List of tasks:
[1] From the interview on journal articles, list the main parts of an article that the respondent says they look for in answer 4.
[2] Summarize the interview on journal articles in two sentences.
[3] Continue the interview on journal articles, starting after its final question.

Supplied text:
+ + + + + + +
1. What makes an article top quality? 

Response: I think that the best articles are interesting to a wide audience and present novel ideas and concepts.

2. Do you think that journals determine research trends?

Response: Journals can somewhat determine research trends by deciding the minimum methods and minimum amount of information that justifies an article.

3. What makes a good position paper?

Response: I think that position papers need a specifically stated point of view with sufficient scientific background to provide a basis for the position.

4. What are the qualities you look for in an article?

Response: I look for a strong introduction with a clear set of objectives (why the work was done) with sufficient background information to set the stage for the work, a clear set of methods (how the work was done) including sufficient controls of the correct type and sufficient replication and the correct statistical methods, a clear set of results (what was found) using tables and figures, but not duplicating in the text and figure, and clear conclusions (what does the results mean) that do not overstate the results, but provide a good context and show have the objectives have been addressed.

5. Can you give us a broad indication of the types of themes a scientific journal should cover?

Response: I prefer seeing a mixture of applied and basic research, but the research context is more important than the theme.

6. What sorts of research methods and frameworks do you expect people to use, and how will they balance conceptual and applied research?

Response: The research methods should be appropriate to the research and the objectives, but should include more methods as well as more traditional methods.

7. How would you describe the journal’s mission and editorial objectives to our readers?
+ + + + + + +
Excerpted data:
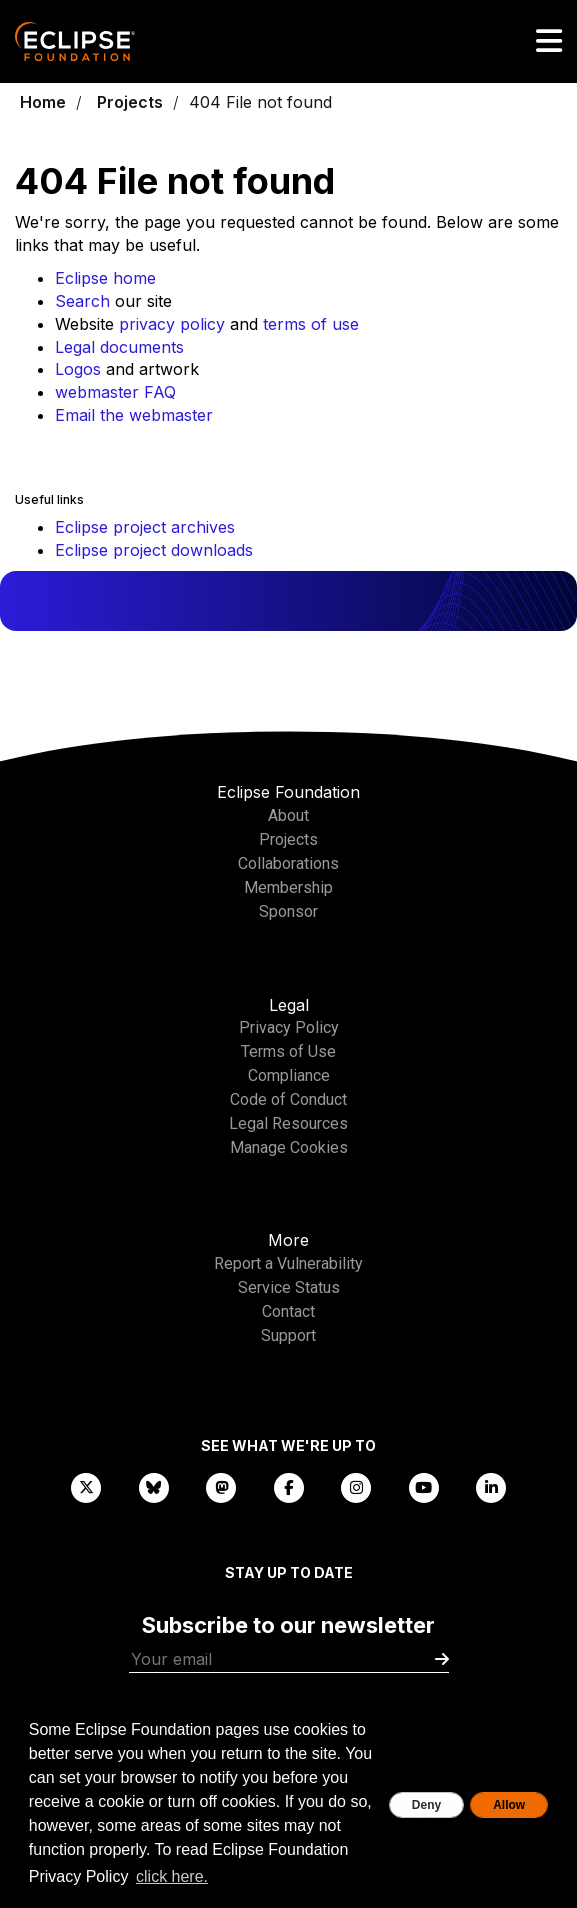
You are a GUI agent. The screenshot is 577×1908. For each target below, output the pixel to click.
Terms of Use (288, 1051)
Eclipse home (105, 278)
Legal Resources (288, 1123)
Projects (130, 102)
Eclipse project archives (145, 527)
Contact (288, 1311)
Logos (78, 369)
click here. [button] (172, 1876)
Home (43, 102)
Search (82, 301)
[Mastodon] (221, 1486)
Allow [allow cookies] (509, 1805)
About (288, 815)
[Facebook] (289, 1486)
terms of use (311, 324)
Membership (288, 887)
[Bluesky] (154, 1486)
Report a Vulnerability (288, 1263)
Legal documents (119, 347)
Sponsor (288, 911)
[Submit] (442, 1659)
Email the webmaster (134, 415)
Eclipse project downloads (154, 550)
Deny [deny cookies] (426, 1805)
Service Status (289, 1287)
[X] (86, 1486)
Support (288, 1335)
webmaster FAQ (115, 392)
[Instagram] (356, 1486)
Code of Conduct (288, 1099)
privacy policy (172, 324)
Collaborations (288, 863)
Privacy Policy (289, 1027)
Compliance (289, 1075)
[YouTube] (424, 1486)
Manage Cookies (289, 1147)
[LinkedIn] (491, 1486)
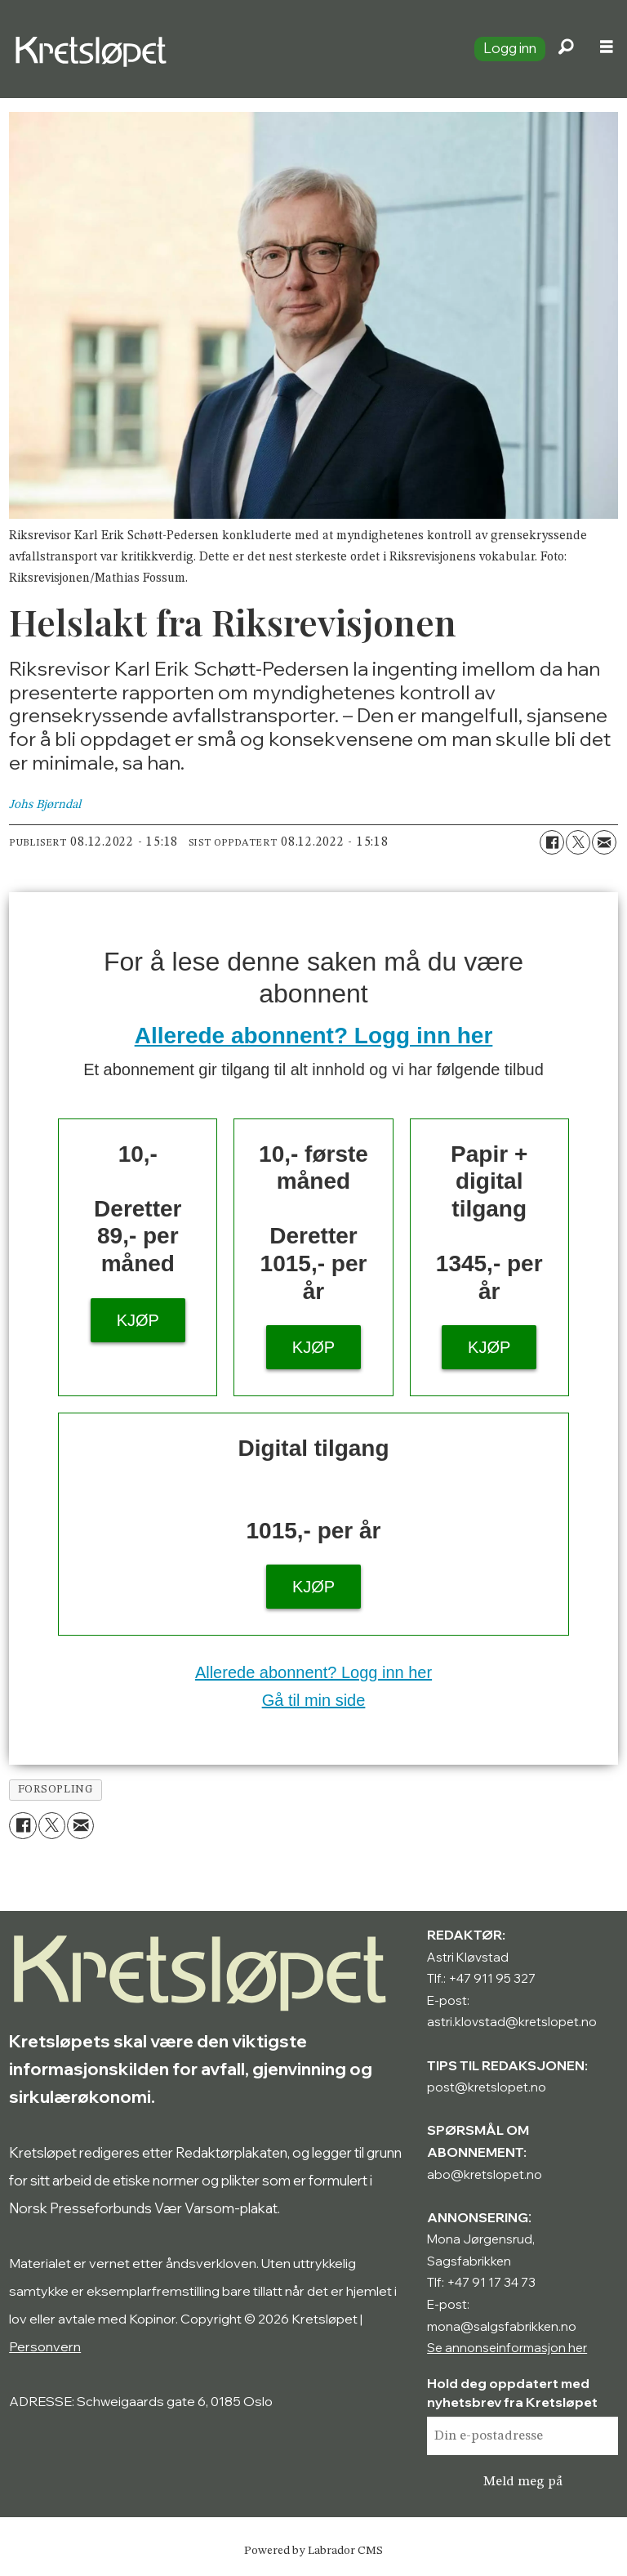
+ + + + + + +
Per-task answers:
[1]
- A strong introduction with a clear set of objectives
- A clear set of methods
- A clear set of results
- Clear conclusions

[2] The respondent says the best articles interest a wide audience and present novel ideas, and that journals can somewhat determine research trends by setting the minimum methods and information that justify an article. The respondent also wants articles to have clear objectives, methods, results and conclusions, and prefers a mixture of applied and basic research, holding that research context matters more than theme.

[3]
Response: To present high quality research and research related information in plant pathology and physiology.

8. If you could be granted dream articles, what would they be on?

Response: They would answer key questions in plant pathology.

9. Are there any particular areas which you would like to see, or expect to see, collaborate?

Response: Not really.

10. How does the research published percolate through to practitioners?

Response: The published research usually makes it to practitioners at meetings or conferences.

11. How can a publisher ensure the authors/readers a rigorous peer review and quality control?

Response: Make sure that instructions to reviewers are very specific about controls, replications, methods to demonstrate a point, sufficient recent background literature, and conclusions that follow from the results. Also to make sure that reviewers know that it is ok to reject manuscripts that are not up to the quality level that the journal requires.

12. Your editorial policy is to be eclectic and welcome perspectives from other disciplines and schools. How does this translate into the types of contributions you encourage?

Response: This means that there is more flexibility in the types of contributions.

13. What do you see as the merits of journals, as opposed to book series, as a means of scholarly communications?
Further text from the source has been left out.